Introduction

Chemotherapy-induced peripheral neuropathy (CIPN) is a common adverse effect of numerous neurotoxic chemotherapy agents, including vinca alkaloids, taxanes, platinum compounds, bortezomib, and thalidomide [1]. The pathophysiological mechanisms of CIPN remain ill-defined; however, off-target effects of chemotherapy on peripheral nerve fibres may trigger its manifestation in patients [2]. CIPN produces symptoms of sensory loss, paraesthesia, poor dexterity, and pain, which may significantly impact the patient’s quality of life [3]. Although CIPN predominantly affects large sensory nerve fibre function [4], small sensory fibres may also be affected, resulting from damage occurring to unmyelinated C-fibres and thinly myelinated A-delta fibres [5]. Small fibre neuropathy may be accompanied by symptoms of sporadic burning and shock-like pain [6], as well as impairment of autonomic function [7], including blood pressure, digestion and perspiration [8].

While there remains no gold-standard clinical outcome measures for CIPN [9], there are a range of validated methods examining large fibre dysfunction in CIPN, including neurophysiological assessments, clinical examination [10] and patient-reported outcome measures [11]. However, there is a lack of validated tools to measure small nerve fibre damage or autonomic neuropathy in CIPN [12]. Available techniques to examine small nerve fibre integrity, such as skin biopsy, have limited utility in clinical practice due to invasiveness, cost and delays in receiving results [13].

Since sudomotor sweat gland function is innervated by small nerve fibres [14], techniques have been developed to assess sudomotor function to provide an index of autonomic neuropathy. The Quantitative Sudomotor Axon Reflex Test (QSART) is a sensitive and reproducible test of sudomotor function, but is limited by cost and extensive patient preparation time [15, 16]. Since electrochemical skin conductance (ESC) depends on sweat gland function [17], its values may quantify sudomotor function and provide a surrogate marker for autonomic neuropathy. Sudoscan has been developed as a method to measure ESC, with preliminary findings suggesting its potential use as a measure of small nerve fibre function across disorders, such as diabetic peripheral neuropathy [16]. Nevertheless, the Sudoscan technique has been criticised as lacking evidence for a direct link between ESC and small nerve fibre or autonomic function, as well as discrepancies with normative datasets [18]. A blinded-prospective study demonstrated reduced intraepidermal nerve fibre density (IENFD) measured via skin biopsy was associated with lower ESC values via Sudoscan in small fibre neuropathy [19]. However, a subsequent cohort study of patients with polyneuropathy found that the association between ESC and IENFD was not strong, and that additional mechanisms may be required to explain sweat gland dysfunction in peripheral neuropathy [20].

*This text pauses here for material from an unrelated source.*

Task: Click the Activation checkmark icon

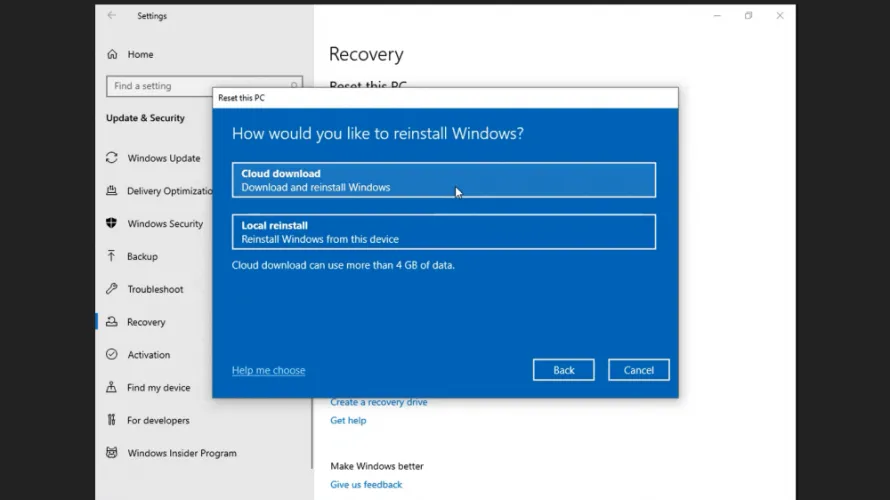Action: (x=112, y=355)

Sudoscan techniques have only been utilised in three previous CIPN studies [15, 21, 22]. Although reduced ESC values were associated with CIPN severity [22], including the Total Neuropathy Score [15] and measures of neuropathic pain [21], broader comparisons of CIPN outcome measures and ESC values in patients with CIPN are needed to investigate the utility of Sudoscan in this population. Further, mechanistic understanding of the physiological contributors to ESC values are needed to determine the clinical significance of reduced ESC in the context of CIPN.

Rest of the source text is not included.